Work to complete → Each entry needs to be reproduced exactly as it is.

Collected data entries:
· · ·

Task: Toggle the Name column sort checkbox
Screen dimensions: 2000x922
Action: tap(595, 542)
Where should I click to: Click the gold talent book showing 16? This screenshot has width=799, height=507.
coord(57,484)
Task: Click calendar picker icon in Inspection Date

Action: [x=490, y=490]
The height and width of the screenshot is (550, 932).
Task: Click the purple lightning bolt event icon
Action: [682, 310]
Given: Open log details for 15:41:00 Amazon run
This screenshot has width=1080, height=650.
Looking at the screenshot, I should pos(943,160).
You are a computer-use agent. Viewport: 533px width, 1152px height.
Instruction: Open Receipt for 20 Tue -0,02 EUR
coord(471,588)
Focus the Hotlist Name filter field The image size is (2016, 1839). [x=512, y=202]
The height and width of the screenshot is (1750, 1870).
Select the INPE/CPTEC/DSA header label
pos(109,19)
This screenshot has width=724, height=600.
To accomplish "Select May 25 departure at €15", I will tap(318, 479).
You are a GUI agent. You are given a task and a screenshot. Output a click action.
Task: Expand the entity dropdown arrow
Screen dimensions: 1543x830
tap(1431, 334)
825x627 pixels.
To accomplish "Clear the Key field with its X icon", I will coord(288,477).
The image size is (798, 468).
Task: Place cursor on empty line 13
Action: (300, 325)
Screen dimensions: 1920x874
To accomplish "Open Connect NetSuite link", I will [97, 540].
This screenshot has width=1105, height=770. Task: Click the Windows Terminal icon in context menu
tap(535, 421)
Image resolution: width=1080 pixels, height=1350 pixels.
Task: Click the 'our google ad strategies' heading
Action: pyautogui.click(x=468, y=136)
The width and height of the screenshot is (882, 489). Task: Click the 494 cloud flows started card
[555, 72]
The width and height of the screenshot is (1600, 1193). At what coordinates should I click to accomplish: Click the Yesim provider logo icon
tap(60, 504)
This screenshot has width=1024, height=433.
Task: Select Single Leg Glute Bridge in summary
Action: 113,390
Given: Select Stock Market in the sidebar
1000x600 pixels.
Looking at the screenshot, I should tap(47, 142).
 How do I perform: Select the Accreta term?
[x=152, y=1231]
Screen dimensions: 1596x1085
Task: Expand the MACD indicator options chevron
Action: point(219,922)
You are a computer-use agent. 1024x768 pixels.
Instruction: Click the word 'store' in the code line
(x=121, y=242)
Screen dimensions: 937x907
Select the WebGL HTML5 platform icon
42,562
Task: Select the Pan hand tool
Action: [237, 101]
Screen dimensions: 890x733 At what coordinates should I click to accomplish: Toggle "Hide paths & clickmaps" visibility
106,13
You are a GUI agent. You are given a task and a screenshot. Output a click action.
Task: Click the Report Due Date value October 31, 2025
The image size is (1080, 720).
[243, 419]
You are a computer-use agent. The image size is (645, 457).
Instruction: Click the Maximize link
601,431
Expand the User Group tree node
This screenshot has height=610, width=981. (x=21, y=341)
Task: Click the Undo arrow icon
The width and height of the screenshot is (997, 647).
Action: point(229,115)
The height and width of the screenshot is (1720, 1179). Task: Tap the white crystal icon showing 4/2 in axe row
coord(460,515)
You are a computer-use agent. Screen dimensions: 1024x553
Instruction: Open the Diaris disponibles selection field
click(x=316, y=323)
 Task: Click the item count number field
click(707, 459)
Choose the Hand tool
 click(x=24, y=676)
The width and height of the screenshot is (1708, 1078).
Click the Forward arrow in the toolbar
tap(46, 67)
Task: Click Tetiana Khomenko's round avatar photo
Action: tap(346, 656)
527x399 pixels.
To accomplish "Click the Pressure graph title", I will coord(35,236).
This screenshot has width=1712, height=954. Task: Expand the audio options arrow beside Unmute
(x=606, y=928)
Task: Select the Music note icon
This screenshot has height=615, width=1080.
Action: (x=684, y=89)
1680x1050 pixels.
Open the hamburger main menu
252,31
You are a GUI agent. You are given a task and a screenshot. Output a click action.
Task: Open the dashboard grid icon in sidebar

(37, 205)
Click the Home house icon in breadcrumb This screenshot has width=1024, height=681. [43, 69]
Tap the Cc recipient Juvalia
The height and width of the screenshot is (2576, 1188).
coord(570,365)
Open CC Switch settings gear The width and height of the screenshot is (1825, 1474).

· · ·

Your solution →
Task: Toggle the Name column sort checkbox
Screen dimensions: 2000x922
Action: tap(595, 542)
Where should I click to: Click the gold talent book showing 16? This screenshot has width=799, height=507.
coord(57,484)
Task: Click calendar picker icon in Inspection Date

Action: [x=490, y=490]
The height and width of the screenshot is (550, 932).
Task: Click the purple lightning bolt event icon
Action: [682, 310]
Given: Open log details for 15:41:00 Amazon run
This screenshot has width=1080, height=650.
Looking at the screenshot, I should pos(943,160).
You are a computer-use agent. Viewport: 533px width, 1152px height.
Instruction: Open Receipt for 20 Tue -0,02 EUR
coord(471,588)
Focus the Hotlist Name filter field The image size is (2016, 1839). [x=512, y=202]
The height and width of the screenshot is (1750, 1870).
Select the INPE/CPTEC/DSA header label
pos(109,19)
This screenshot has width=724, height=600.
To accomplish "Select May 25 departure at €15", I will tap(318, 479).
You are a GUI agent. You are given a task and a screenshot. Output a click action.
Task: Expand the entity dropdown arrow
Screen dimensions: 1543x830
tap(1431, 334)
825x627 pixels.
To accomplish "Clear the Key field with its X icon", I will coord(288,477).
The image size is (798, 468).
Task: Place cursor on empty line 13
Action: (300, 325)
Screen dimensions: 1920x874
To accomplish "Open Connect NetSuite link", I will [97, 540].
This screenshot has width=1105, height=770. Task: Click the Windows Terminal icon in context menu
tap(535, 421)
Image resolution: width=1080 pixels, height=1350 pixels.
Task: Click the 'our google ad strategies' heading
Action: pyautogui.click(x=468, y=136)
The width and height of the screenshot is (882, 489). Task: Click the 494 cloud flows started card
[555, 72]
The width and height of the screenshot is (1600, 1193). At what coordinates should I click to accomplish: Click the Yesim provider logo icon
tap(60, 504)
This screenshot has width=1024, height=433.
Task: Select Single Leg Glute Bridge in summary
Action: 113,390
Given: Select Stock Market in the sidebar
1000x600 pixels.
Looking at the screenshot, I should tap(47, 142).
 How do I perform: Select the Accreta term?
[x=152, y=1231]
Screen dimensions: 1596x1085
Task: Expand the MACD indicator options chevron
Action: point(219,922)
You are a computer-use agent. 1024x768 pixels.
Instruction: Click the word 'store' in the code line
(x=121, y=242)
Screen dimensions: 937x907
Select the WebGL HTML5 platform icon
42,562
Task: Select the Pan hand tool
Action: [237, 101]
Screen dimensions: 890x733 At what coordinates should I click to accomplish: Toggle "Hide paths & clickmaps" visibility
106,13
You are a GUI agent. You are given a task and a screenshot. Output a click action.
Task: Click the Report Due Date value October 31, 2025
The image size is (1080, 720).
[243, 419]
You are a computer-use agent. The image size is (645, 457).
Instruction: Click the Maximize link
601,431
Expand the User Group tree node
This screenshot has height=610, width=981. (x=21, y=341)
Task: Click the Undo arrow icon
The width and height of the screenshot is (997, 647).
Action: point(229,115)
The height and width of the screenshot is (1720, 1179). Task: Tap the white crystal icon showing 4/2 in axe row
coord(460,515)
You are a computer-use agent. Screen dimensions: 1024x553
Instruction: Open the Diaris disponibles selection field
click(x=316, y=323)
 Task: Click the item count number field
click(707, 459)
Choose the Hand tool
 click(x=24, y=676)
The width and height of the screenshot is (1708, 1078).
Click the Forward arrow in the toolbar
tap(46, 67)
Task: Click Tetiana Khomenko's round avatar photo
Action: tap(346, 656)
527x399 pixels.
To accomplish "Click the Pressure graph title", I will coord(35,236).
This screenshot has width=1712, height=954. Task: Expand the audio options arrow beside Unmute
(x=606, y=928)
Task: Select the Music note icon
This screenshot has height=615, width=1080.
Action: (x=684, y=89)
1680x1050 pixels.
Open the hamburger main menu
252,31
You are a GUI agent. You are given a task and a screenshot. Output a click action.
Task: Open the dashboard grid icon in sidebar

(37, 205)
Click the Home house icon in breadcrumb This screenshot has width=1024, height=681. [43, 69]
Tap the Cc recipient Juvalia
The height and width of the screenshot is (2576, 1188).
coord(570,365)
Open CC Switch settings gear The width and height of the screenshot is (1825, 1474).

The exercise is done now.